Healthy family recipe: Black bean quinoa burger
Try this veggie burger for dinner tonight!
I'm not usually a sneaky chef, but I tricked my husband into eating mushrooms with this recipe. He was fine with the burger until I revealed I had pureed mushrooms into it. So for him it wasn't a taste issue with the mushrooms...he said that didn't like the fact that "it's a fungus." (This is the kind of pickiness that I deal with sometimes!) Both my girls liked their burger. I adjusted some ingredients from the orginal recipe to make it more kid-friendly. The mixture will seem slightly mushy, but it held up during cooking.
Black bean quinoa burger
Ingredients:
1 (15-ounce) can unsalted black beans, rinsed, drained, and divided
4 teaspoons olive oil, divided
2 tablespoons finely chopped shallots (or yellow onion)
5 tablespoons uncooked quinoa, rinsed, drained, and divided
6 tablespoons water
4 ounces cremini mushrooms
2 garlic cloves
2 tablespoons chopped fresh cilantro (or 1 tablespoon dried cilantro)
1 teaspoon ground cumin
5/8 teaspoon kosher salt, divided
1 teaspoon chile powder
1 large egg
guacamole (See recipe here.)
4 whole-grain bakery-style hamburger buns, toasted
4 (1/4-inch-thick) slices tomato
4 (1/4-inch-thick) slices red onion
Directions:
1. Preheat oven to 350°.
2. Spread half of beans in a single layer on a foil-lined baking sheet. Bake at 350° for 20 minutes. Place toasted beans in a large bowl.
3. Heat a small saucepan over medium heat. Add 1 teaspoon oil to pan; swirl to coat. Add shallots or onion; sauté 2 minutes or until tender. Add 3 tablespoons quinoa; cook 2 minutes or until toasted, stirring frequently. Add 6 tablespoons water; bring to a boil. Cover, reduce heat, and simmer 10 minutes or until liquid is absorbed.

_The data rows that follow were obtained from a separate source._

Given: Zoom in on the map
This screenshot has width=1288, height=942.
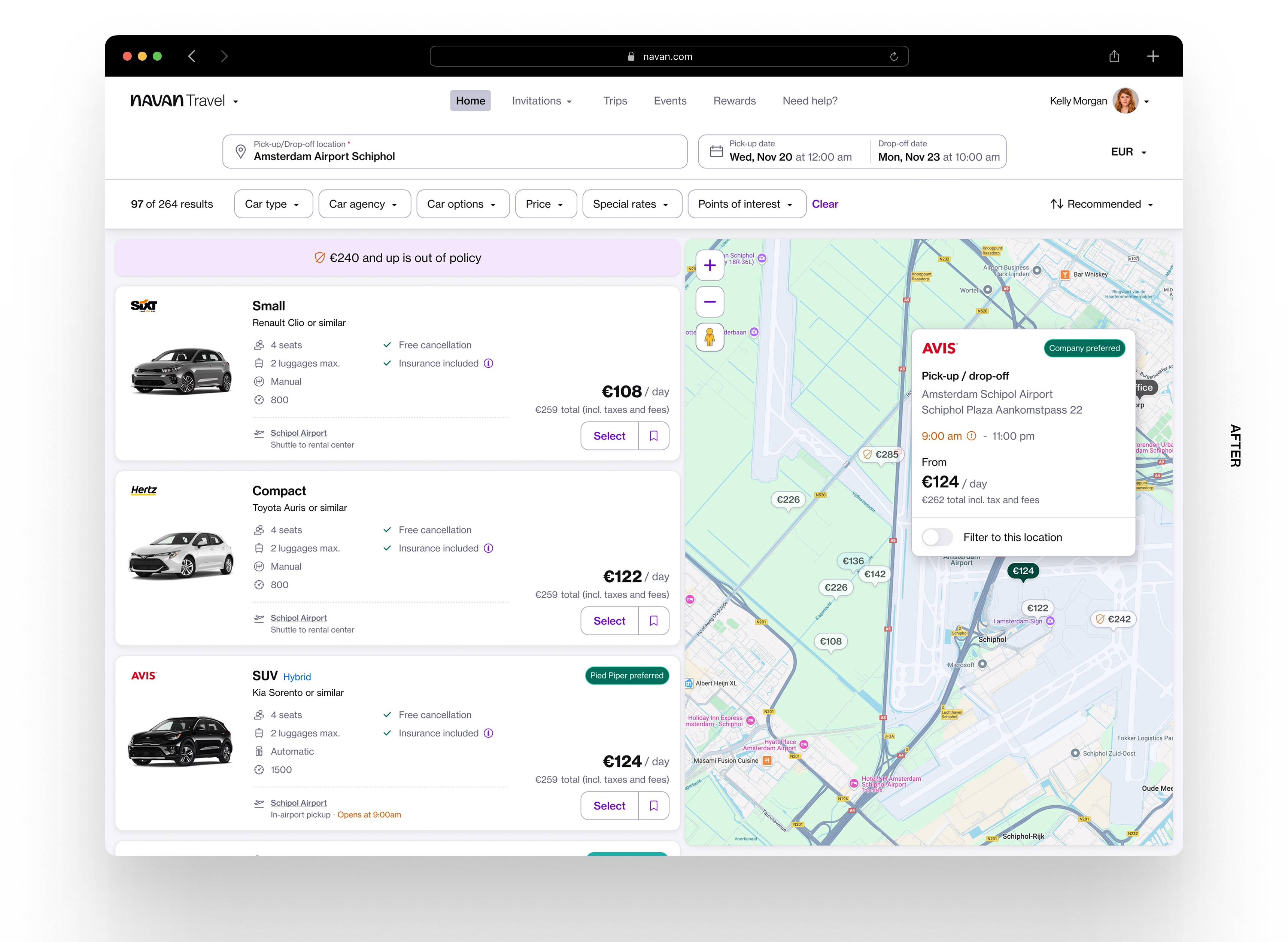Looking at the screenshot, I should pos(709,265).
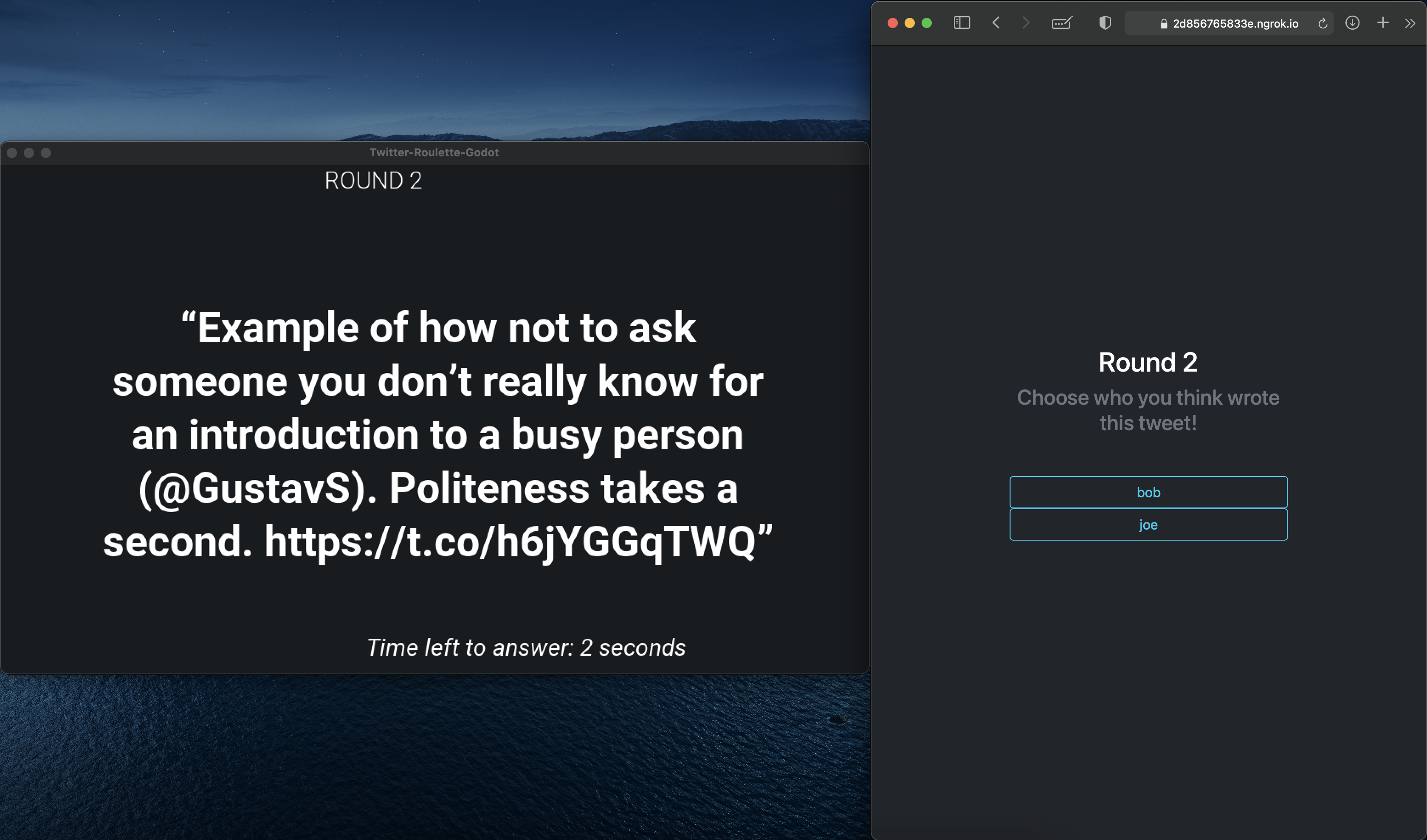Go forward to the next page
Image resolution: width=1427 pixels, height=840 pixels.
[1026, 23]
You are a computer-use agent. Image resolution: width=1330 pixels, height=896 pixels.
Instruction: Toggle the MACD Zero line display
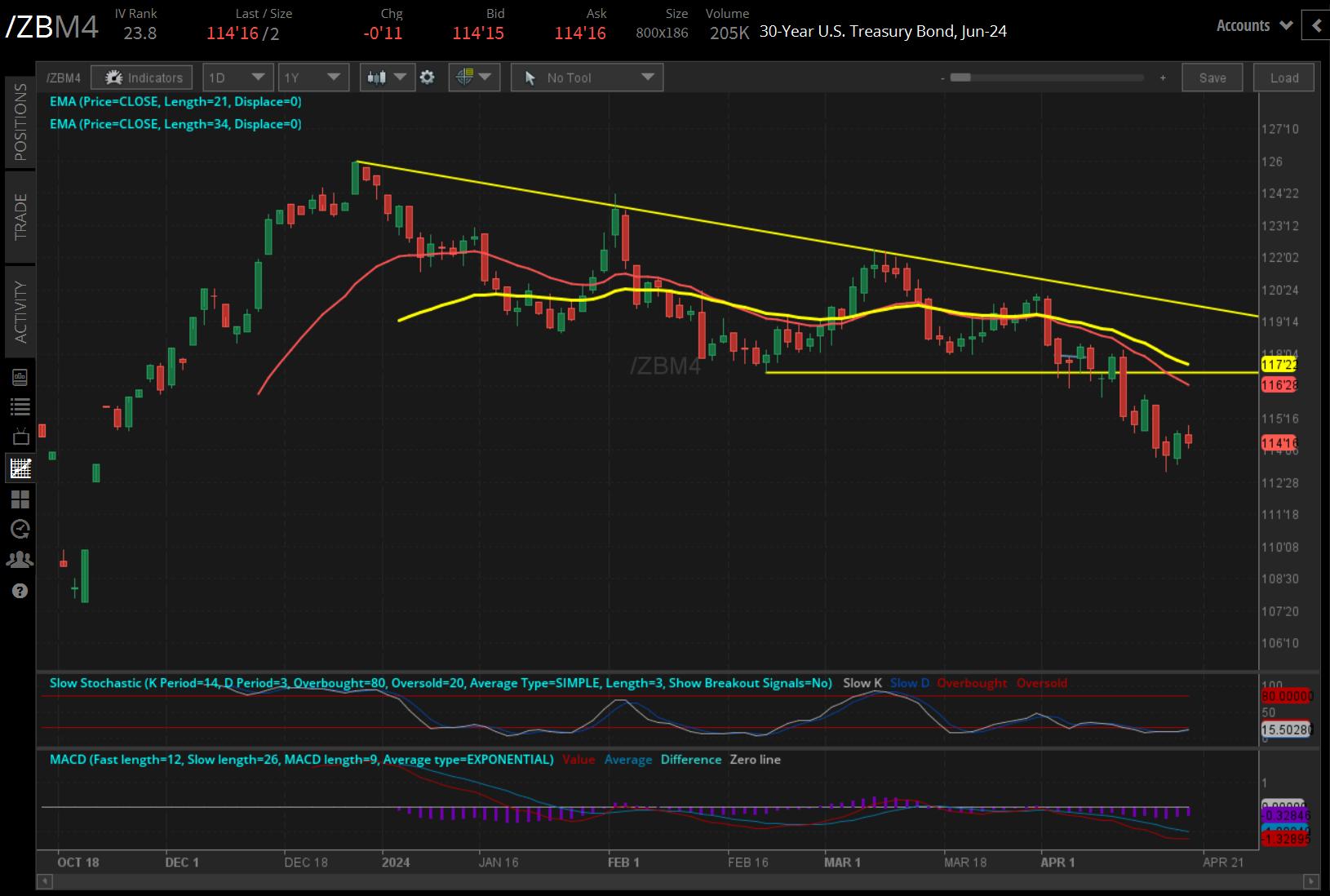755,760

4. Combine remaining 2 tablespoons uncooked quinoa, mushrooms, garlic, and remaining (untoasted) beans in a food processor; pulse until coarsely chopped. Add the cooked quinoa mixture, cilantro, cumin, 1/2 teaspoon salt, chile powder, and egg; pulse until combined. Add mixture to toasted beans; stir well to combine. Divide the mixture into 4 equal portions; shape each portion into a 1/2-inch-thick patty.
5. Heat a large cast-iron skillet over medium heat. Add remaining 1 tablespoon oil to pan; swirl to coat. Add patties; cook 10 minutes, gently turning once.
6. Place 1 patty on bottom half of each bun. Top each patty with 1 tomato slice, 1 onion slice, and about 2 tablespoons guacumole. Top with top halves of buns.